_YOUR GOAL_.
Beginning with the line below that contains "Given: Click the" and ending with the line that contains "The height and", copy every line exactly. Copy nothing else.

_DATA_.
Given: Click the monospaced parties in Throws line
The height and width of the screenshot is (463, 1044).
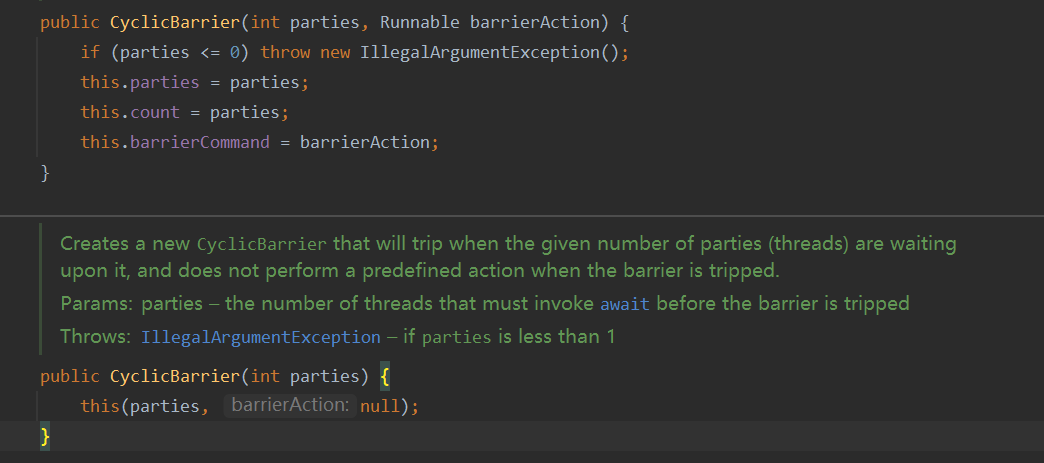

--

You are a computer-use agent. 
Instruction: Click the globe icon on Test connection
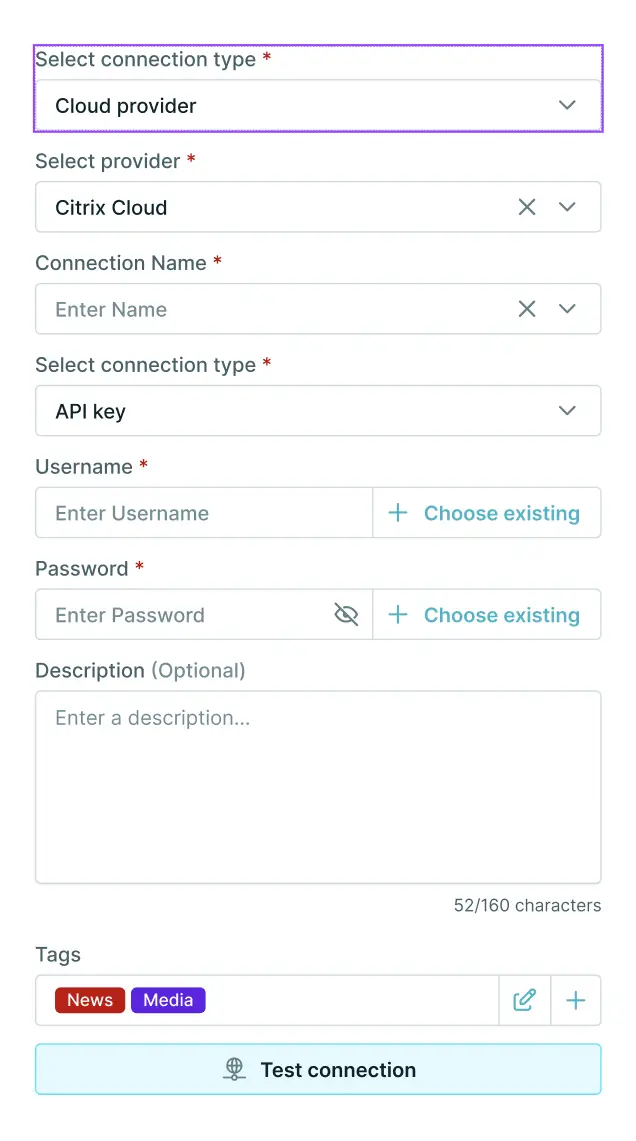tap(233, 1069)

_ANSWER SECTION_.
Given: Click the monospaced parties in Throws line
The height and width of the screenshot is (463, 1044).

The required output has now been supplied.